(Items from a dataset)
┄┄┄┄┄┄┄┄┄┄

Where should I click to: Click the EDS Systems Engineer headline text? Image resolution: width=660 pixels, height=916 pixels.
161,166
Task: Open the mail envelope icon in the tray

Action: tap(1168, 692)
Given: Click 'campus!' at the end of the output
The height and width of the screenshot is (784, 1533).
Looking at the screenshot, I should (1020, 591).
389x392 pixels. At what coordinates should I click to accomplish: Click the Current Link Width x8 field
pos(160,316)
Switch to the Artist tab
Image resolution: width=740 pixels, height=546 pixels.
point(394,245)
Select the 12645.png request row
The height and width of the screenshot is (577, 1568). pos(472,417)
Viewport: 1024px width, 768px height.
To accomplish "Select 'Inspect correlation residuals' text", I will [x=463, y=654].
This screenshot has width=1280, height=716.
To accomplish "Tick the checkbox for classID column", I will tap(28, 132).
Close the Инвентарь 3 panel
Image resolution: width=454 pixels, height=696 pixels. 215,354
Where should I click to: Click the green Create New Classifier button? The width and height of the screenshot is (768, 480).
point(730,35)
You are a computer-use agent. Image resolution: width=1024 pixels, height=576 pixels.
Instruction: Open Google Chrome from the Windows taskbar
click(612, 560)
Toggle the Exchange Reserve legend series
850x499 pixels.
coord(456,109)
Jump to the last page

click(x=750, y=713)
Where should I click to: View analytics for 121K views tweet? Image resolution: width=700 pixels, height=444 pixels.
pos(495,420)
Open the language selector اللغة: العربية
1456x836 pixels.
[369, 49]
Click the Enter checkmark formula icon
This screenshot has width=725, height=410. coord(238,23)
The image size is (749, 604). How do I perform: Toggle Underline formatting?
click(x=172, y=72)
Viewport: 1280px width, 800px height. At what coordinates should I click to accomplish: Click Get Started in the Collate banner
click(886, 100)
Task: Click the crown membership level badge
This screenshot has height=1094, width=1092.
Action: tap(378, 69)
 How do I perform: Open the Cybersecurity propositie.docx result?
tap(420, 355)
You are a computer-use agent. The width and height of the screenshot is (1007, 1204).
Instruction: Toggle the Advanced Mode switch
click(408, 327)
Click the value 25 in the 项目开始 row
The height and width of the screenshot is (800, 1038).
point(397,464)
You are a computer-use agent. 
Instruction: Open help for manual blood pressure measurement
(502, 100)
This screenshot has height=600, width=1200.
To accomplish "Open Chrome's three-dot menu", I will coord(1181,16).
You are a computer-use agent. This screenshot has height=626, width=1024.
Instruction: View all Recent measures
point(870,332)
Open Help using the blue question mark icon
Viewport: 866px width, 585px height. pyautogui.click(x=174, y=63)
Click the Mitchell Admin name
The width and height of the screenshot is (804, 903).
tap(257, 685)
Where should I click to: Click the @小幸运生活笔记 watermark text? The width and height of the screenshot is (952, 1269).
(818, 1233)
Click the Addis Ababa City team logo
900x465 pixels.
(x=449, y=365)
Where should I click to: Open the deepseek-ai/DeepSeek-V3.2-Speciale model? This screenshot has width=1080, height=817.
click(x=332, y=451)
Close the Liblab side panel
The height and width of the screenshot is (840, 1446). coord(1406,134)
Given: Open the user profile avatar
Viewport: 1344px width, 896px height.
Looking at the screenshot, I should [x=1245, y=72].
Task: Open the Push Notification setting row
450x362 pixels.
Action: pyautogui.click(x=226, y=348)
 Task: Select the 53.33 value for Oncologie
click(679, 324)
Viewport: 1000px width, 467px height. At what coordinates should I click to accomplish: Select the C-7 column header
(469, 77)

┄┄┄┄┄┄┄┄┄┄

_Problem details_:
Please copy the lines in the records above between the one holding "The height and width of the screenshot is (784, 1533)." and the one holding "This screenshot has height=600, width=1200.", inclusive, exactly and with no other line.

_Written solution_:
The height and width of the screenshot is (784, 1533).
Looking at the screenshot, I should (1020, 591).
389x392 pixels. At what coordinates should I click to accomplish: Click the Current Link Width x8 field
pos(160,316)
Switch to the Artist tab
Image resolution: width=740 pixels, height=546 pixels.
point(394,245)
Select the 12645.png request row
The height and width of the screenshot is (577, 1568). pos(472,417)
Viewport: 1024px width, 768px height.
To accomplish "Select 'Inspect correlation residuals' text", I will [x=463, y=654].
This screenshot has width=1280, height=716.
To accomplish "Tick the checkbox for classID column", I will tap(28, 132).
Close the Инвентарь 3 panel
Image resolution: width=454 pixels, height=696 pixels. 215,354
Where should I click to: Click the green Create New Classifier button? The width and height of the screenshot is (768, 480).
point(730,35)
You are a computer-use agent. Image resolution: width=1024 pixels, height=576 pixels.
Instruction: Open Google Chrome from the Windows taskbar
click(612, 560)
Toggle the Exchange Reserve legend series
850x499 pixels.
coord(456,109)
Jump to the last page

click(x=750, y=713)
Where should I click to: View analytics for 121K views tweet? Image resolution: width=700 pixels, height=444 pixels.
pos(495,420)
Open the language selector اللغة: العربية
1456x836 pixels.
[369, 49]
Click the Enter checkmark formula icon
This screenshot has width=725, height=410. coord(238,23)
The image size is (749, 604). How do I perform: Toggle Underline formatting?
click(x=172, y=72)
Viewport: 1280px width, 800px height. At what coordinates should I click to accomplish: Click Get Started in the Collate banner
click(886, 100)
Task: Click the crown membership level badge
This screenshot has height=1094, width=1092.
Action: tap(378, 69)
 How do I perform: Open the Cybersecurity propositie.docx result?
tap(420, 355)
You are a computer-use agent. The width and height of the screenshot is (1007, 1204).
Instruction: Toggle the Advanced Mode switch
click(408, 327)
Click the value 25 in the 项目开始 row
The height and width of the screenshot is (800, 1038).
point(397,464)
You are a computer-use agent. 
Instruction: Open help for manual blood pressure measurement
(502, 100)
This screenshot has height=600, width=1200.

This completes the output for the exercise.